(Note: I am newly retired. The 2015-16 school year, which began the day AFTER Labor Day, marked the first time in nearly 20 years that I was not in the classroom at the beginning of the new school year. Here is the next part of what will be a continuing series: “Life After Work(ing).”)
I guess I am at that stage in my life where I’m wondering, is this the FINAL stage of my life?
When I was a child, everything was magical. Up until age 10 or so, every problem, every question, every concern could be answered by mom of dad, usually mom. While I did not grow up in what some would call a privileged household — definitely not the top 1% in the nation as far as wealth is concerned — I never remember a time when we didn’t have everything we needed. Summer vacations always happened, usually for a week, sometimes two. In my pre-teen days, dad and mom would always get together with dad’s side of the family and we would “invade” cottages somewhere in the Upper Peninsula or in Ontario, usually somewhere north of Toronto. I can still find some of those small towns on the map.
As we got older and the adults became less adventurous and the youth got bored with going different places each summer, we had a number of years where we would got to a spot on Sugar Island, just east of Sioux Ste. Marie. We had to take a ferry boat across a short stretch of the St. Mary’s River, then drive about 20 miles to where the cottages were. It was isolated and quiet, but the fishing was usually pretty good and a lot of freighters would pass through that way for our viewing pleasure. Access to the Canadian side of the Soo was fun, too.
High school was a brief stage where there was always an end in sight: either the end of the week, the marking period, the semester, the school year and and the summer. Then repeat. Twice. (Back then, my high school was only a three-year stint. As ninth graders, we were the top of the heap in junior high.)
After that, you moved into the working stage of your life, though I took three months off in the spring and summer of 1972 to travel around Europe with my older brother John. Then I got back and worked some more, easing finally in the marriage stage, the parental stage and, eventually, the empty-nesters stage.
But now I’m retired and though I am working a bit here and a bit there, I don’t have the regular hours my wife does at the 35-hours-a-week position she took on when she retired from education five years ago. Wow, it’s been that long! She’s collecting a pension and a paycheck; I’m collecting a pension and Social Security, albeit a couple of years away from “full” benefits, and a check from time to time from the newspaper for which I still work once or twice a week.
Now what?
I don’t have to get up and go to work anymore, though I’m usually up on weekdays by about 8 a.m. to fix breakfast for my grandson who gets dropped off here and then I give him a ride to school. I do some stuff around the house — between visits to facebook and battles with acquaintances on Words With Friends — then I usually go out and run some errands or walk or whatever.
But the stress of getting up at the same time every day and going through the same routine, even though I loved my job and most of my coworkers, is gone. I probably don’t do as much around the house as my wife would like, but I’m not lazy, either. I record The Price Is Right to watch later in the evening as proof that I’m not “sitting around the house.”
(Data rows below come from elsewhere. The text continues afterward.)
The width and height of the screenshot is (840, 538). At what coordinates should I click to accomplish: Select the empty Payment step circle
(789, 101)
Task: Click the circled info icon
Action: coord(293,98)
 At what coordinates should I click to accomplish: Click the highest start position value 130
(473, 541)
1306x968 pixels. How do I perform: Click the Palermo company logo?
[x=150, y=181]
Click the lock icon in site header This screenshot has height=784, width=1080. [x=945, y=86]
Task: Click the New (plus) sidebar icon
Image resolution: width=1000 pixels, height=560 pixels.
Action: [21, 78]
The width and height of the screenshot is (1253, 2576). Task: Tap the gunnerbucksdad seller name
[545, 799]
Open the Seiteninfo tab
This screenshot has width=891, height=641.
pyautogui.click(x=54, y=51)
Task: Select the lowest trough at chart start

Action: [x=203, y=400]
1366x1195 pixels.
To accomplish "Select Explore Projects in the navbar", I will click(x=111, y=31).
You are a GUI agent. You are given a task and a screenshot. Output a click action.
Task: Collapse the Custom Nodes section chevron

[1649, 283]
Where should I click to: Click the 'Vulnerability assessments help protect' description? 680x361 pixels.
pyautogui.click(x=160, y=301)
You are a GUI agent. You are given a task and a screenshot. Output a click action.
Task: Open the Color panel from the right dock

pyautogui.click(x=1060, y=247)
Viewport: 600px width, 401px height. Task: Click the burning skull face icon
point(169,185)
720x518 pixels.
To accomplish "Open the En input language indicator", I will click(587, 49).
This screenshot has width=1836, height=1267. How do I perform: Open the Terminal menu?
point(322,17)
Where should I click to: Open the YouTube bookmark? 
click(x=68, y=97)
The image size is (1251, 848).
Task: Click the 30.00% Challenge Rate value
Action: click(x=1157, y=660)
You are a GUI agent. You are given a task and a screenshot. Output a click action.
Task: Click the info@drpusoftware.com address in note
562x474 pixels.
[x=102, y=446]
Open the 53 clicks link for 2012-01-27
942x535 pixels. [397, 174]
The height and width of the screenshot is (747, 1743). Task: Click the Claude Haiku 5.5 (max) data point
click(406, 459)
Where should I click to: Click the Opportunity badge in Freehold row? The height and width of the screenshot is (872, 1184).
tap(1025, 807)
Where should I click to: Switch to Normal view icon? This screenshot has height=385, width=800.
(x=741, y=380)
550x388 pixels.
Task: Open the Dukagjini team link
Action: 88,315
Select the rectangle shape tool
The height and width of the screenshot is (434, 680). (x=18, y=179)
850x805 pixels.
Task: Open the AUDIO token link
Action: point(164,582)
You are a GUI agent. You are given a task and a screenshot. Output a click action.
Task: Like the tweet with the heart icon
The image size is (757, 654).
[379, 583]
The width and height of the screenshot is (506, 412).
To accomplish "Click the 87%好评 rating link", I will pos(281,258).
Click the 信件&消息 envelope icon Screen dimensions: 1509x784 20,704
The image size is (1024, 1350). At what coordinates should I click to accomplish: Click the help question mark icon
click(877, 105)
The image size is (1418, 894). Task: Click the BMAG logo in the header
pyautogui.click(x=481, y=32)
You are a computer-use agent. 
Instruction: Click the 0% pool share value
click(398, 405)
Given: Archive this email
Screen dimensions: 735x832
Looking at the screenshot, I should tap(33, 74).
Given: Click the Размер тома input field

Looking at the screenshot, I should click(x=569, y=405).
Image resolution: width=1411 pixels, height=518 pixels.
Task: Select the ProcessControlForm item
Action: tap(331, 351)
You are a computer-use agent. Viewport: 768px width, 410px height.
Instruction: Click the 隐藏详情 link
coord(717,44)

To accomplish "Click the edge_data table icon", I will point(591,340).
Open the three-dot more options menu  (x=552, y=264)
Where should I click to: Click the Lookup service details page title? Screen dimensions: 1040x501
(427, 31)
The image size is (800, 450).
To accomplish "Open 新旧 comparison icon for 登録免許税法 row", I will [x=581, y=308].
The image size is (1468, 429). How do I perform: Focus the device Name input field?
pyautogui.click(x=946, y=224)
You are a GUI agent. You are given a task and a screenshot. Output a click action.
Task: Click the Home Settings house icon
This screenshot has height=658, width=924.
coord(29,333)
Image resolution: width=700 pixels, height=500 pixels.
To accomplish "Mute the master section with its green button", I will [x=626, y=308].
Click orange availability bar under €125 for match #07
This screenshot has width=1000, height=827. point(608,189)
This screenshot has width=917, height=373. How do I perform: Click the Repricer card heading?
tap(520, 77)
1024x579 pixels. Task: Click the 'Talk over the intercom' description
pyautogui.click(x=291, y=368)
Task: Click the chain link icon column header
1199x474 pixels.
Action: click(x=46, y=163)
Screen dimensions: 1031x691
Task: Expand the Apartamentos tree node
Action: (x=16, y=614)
I guess I’m at the stage of my life where, as my father once said, “I’m busier now that I’m retired than I was when I was working.” I’m not only finding time to do other things, I’m finding other things to do.
This is the time of life when I, as an older adult, have time to serve. I did eight shifts at ArtPrize 7, three more than I did last year, and I had a ball. I’m on a couple of “committees” at church that I wasn’t on last year. I’m doing yard work my wife doesn’t have time to do. And I’m helping people, like our 80-plus year old neighbor who is showing his age.
If these are the “golden years,” I’m liking them. I just hope they last a while.